* Your instructions
For the word "thumbnail", find each line in the entries where it occurs and copy that line.

* Records for processing
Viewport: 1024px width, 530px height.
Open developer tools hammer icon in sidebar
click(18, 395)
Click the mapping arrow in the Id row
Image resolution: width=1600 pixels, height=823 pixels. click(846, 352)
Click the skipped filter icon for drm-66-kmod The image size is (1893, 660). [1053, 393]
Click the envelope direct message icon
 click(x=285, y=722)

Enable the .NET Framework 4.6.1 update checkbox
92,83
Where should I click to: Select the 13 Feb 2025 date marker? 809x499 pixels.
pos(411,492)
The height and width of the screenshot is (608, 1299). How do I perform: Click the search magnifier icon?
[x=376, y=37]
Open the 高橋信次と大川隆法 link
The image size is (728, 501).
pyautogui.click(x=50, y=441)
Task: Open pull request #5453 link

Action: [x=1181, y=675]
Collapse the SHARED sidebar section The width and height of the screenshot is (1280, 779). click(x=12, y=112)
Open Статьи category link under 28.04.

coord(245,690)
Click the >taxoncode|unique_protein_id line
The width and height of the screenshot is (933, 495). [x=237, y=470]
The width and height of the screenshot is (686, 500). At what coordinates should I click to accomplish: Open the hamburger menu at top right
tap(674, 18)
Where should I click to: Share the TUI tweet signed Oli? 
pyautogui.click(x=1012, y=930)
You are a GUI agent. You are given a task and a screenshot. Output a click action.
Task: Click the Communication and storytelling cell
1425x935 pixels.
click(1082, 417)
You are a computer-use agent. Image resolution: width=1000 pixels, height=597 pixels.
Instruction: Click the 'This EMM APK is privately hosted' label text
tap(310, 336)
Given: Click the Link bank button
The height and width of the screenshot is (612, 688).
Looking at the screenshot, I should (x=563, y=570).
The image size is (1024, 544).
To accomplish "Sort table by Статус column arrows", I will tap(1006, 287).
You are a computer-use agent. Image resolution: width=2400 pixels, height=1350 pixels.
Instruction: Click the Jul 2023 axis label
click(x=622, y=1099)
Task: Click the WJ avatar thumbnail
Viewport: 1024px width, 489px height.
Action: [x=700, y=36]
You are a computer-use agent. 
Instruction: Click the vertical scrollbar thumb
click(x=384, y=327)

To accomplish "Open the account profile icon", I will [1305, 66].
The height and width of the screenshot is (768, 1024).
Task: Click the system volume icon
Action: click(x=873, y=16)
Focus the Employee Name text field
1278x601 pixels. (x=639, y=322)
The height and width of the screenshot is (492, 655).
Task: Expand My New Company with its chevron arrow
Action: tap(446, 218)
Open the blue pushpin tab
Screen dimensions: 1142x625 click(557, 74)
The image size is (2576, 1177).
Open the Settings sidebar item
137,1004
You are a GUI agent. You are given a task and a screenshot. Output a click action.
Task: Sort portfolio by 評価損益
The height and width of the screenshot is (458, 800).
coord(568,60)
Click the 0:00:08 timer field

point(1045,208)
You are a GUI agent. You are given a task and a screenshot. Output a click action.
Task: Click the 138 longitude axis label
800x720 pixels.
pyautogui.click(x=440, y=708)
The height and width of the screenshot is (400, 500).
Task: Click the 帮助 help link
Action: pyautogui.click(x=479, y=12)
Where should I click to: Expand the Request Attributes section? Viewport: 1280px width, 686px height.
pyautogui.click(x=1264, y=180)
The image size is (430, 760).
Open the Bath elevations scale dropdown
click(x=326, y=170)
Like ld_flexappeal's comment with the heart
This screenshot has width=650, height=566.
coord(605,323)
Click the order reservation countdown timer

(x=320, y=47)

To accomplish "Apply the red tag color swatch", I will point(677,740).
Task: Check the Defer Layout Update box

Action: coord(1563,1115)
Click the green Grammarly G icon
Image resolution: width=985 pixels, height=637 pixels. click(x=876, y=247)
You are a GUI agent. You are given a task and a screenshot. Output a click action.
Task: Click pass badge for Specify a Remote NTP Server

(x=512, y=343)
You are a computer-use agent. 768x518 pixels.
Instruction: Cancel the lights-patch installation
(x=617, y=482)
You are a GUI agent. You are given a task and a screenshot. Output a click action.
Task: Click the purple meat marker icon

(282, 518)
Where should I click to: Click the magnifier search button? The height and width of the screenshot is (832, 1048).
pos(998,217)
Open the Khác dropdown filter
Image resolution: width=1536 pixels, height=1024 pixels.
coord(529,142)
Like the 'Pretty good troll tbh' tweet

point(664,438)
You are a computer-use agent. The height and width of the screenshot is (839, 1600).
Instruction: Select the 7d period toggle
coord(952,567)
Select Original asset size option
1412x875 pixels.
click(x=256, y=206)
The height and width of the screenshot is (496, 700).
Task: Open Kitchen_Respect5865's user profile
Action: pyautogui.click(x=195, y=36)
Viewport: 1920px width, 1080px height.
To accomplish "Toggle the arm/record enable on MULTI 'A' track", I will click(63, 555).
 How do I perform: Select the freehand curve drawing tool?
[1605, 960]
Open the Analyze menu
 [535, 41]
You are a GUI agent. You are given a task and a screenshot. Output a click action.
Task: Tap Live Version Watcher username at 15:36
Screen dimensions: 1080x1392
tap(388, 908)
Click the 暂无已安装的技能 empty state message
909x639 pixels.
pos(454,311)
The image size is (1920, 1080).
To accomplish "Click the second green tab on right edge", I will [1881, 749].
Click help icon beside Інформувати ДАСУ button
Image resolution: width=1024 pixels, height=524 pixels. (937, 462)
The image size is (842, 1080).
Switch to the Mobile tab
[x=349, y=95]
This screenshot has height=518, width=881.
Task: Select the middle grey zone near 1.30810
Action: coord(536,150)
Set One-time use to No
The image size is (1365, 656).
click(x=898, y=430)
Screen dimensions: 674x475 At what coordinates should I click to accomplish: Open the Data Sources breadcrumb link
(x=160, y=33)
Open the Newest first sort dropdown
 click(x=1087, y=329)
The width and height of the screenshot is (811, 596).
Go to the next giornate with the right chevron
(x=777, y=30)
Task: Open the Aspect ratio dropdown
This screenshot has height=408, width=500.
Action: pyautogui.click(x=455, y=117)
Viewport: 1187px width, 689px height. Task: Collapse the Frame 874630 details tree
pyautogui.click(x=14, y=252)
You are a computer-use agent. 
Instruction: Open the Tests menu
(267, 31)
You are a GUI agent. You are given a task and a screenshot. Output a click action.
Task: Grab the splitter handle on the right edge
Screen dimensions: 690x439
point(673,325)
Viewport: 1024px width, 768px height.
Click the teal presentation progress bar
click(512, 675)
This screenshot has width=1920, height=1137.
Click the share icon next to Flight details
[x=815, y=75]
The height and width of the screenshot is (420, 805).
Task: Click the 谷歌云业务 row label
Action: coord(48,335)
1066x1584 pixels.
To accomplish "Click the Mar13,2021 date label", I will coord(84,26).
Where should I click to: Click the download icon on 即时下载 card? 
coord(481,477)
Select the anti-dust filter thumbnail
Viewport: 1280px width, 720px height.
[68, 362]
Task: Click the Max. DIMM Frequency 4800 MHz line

* Written response
Task: Click the WJ avatar thumbnail
Select the anti-dust filter thumbnail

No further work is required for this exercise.